Netzeva Tatiana I, Schultz T Wayne
European Chemicals Bureau (ECB), Institute for Health and Consumer Protection, Joint Research Centre, 21020 Ispra (VA), Italy.
Chemosphere. 2005 Dec;61(11):1632-43. doi: 10.1016/j.chemosphere.2005.04.040. Epub 2005 Jun 13.

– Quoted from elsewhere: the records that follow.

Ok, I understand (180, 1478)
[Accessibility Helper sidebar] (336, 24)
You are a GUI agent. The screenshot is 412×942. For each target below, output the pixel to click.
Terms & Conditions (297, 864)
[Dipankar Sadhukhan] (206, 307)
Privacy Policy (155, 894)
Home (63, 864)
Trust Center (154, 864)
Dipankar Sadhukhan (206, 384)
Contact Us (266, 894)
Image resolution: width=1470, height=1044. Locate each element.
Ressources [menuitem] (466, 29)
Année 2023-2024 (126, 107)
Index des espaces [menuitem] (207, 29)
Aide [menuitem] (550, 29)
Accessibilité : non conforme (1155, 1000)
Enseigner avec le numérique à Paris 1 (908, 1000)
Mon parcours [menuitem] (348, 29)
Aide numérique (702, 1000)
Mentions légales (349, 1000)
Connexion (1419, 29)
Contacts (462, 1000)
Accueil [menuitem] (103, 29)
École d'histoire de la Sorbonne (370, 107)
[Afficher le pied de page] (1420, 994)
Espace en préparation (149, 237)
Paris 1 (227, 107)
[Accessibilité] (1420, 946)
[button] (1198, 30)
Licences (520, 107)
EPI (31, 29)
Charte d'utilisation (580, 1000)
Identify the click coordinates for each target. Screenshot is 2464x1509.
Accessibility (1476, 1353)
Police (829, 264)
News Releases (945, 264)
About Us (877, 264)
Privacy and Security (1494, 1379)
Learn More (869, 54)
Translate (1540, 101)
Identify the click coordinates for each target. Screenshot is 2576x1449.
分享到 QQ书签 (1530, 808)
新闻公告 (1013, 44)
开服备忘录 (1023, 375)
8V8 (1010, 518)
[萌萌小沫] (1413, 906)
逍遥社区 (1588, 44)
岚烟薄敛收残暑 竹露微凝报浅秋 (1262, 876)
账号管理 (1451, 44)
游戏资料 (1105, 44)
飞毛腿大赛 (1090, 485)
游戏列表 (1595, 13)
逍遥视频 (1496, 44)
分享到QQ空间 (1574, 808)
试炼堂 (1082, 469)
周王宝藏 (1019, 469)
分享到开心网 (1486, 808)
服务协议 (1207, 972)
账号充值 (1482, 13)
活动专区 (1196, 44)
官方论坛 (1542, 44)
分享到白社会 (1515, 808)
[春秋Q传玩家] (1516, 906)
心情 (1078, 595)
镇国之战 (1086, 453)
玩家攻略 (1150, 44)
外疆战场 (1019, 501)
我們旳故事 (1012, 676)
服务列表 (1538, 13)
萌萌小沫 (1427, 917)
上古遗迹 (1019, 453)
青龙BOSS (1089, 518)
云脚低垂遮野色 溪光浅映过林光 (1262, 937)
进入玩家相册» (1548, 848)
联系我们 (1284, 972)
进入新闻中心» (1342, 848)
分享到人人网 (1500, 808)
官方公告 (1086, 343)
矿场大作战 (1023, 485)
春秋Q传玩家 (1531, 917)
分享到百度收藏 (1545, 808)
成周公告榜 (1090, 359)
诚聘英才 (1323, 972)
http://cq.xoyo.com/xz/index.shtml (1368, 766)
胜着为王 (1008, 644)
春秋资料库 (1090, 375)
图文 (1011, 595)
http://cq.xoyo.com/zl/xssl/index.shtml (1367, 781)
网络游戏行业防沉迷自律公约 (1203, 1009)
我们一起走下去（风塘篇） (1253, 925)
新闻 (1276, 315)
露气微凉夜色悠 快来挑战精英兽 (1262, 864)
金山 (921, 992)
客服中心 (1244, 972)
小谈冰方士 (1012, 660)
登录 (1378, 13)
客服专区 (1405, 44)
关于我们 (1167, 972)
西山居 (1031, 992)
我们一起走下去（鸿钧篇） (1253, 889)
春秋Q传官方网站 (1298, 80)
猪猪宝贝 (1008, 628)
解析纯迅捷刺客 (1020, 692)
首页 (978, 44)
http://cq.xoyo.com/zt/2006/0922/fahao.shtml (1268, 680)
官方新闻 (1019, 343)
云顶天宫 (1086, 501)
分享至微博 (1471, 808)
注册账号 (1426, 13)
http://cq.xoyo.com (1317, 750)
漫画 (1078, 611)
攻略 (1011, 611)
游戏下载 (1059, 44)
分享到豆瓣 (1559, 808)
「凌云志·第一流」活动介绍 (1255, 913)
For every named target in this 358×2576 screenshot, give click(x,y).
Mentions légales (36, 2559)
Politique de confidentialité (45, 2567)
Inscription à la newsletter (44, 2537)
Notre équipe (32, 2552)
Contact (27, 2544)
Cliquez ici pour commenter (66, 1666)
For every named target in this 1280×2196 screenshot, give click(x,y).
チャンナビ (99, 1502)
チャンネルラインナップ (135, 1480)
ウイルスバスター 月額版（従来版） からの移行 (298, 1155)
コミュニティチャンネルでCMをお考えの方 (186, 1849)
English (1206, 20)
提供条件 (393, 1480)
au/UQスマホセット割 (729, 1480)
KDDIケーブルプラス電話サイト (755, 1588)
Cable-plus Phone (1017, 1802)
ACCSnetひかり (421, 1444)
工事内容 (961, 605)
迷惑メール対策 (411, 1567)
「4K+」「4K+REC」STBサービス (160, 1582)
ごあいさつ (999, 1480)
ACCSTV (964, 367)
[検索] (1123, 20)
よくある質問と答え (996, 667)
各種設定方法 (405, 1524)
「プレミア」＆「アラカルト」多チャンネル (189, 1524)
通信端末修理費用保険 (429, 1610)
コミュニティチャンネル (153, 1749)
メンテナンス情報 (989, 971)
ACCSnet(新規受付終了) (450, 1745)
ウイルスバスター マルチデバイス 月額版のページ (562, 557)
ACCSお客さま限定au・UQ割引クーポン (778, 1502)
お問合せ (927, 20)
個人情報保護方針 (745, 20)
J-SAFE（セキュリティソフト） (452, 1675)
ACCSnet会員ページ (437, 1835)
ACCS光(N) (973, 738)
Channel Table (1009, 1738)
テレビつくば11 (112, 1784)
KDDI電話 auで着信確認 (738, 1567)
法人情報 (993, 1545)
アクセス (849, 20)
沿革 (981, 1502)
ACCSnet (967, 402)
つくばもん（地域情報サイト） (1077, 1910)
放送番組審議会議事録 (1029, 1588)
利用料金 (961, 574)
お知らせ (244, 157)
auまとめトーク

The aim of the study was to develop quantitative structure-activity relationships (QSARs) for a large group of 77 aromatic aldehydes tested for acute toxicity to the ciliate Tetrahymena pyriformis using mechanistically interpretable descriptors. The resulting QSARs revealed that the 1-octanol/water partition coefficient (log K(ow)), is the most important descriptor of aldehyde aquatic toxic potency. The model with log K(ow) was improved by adding electronic descriptor (the maximum acceptor superdelocalizability in a molecule--A(max)) based on calculations with the semi-empirical AM1 model. The two descriptors reflect the two main processes responsible for demonstration of acute aquatic toxicity, namely penetration through cell membranes (log K(ow)) and interaction with the biomacromolecules (A(max)) into the cells. Results showed that generally the studied group of aldehydes could be modeled by this simple two-descriptor approach. However, the group of 2- and/or 4-hydroxylated aldehydes demonstrates enhanced toxicity compared to the other aldehydes. Transformation to quinone-like structures is proposed as the explanation for this enhanced potency. The 2- and/or 4-hydroxylated aldehydes are modeled successfully by [log(1/IGC50) = 0.540(0.038) log K(ow) + 8.30(2.88)A(max) - 3.11(0.92), n = 25, R2 = 0.916, R(CV)2 = 0.896, s = 0.141, F = 120], while the other aldehydes are modeled by the relationship [log(1/IGC50) = 0.583 (0.034)log K(ow) + 9.80(2.62)A(max) - 4.04 (0.85), n = 52, R2 = 0.864, R(CV)2 = 0.844, s = 0.203, F = 156], which is similar to the general benzene model.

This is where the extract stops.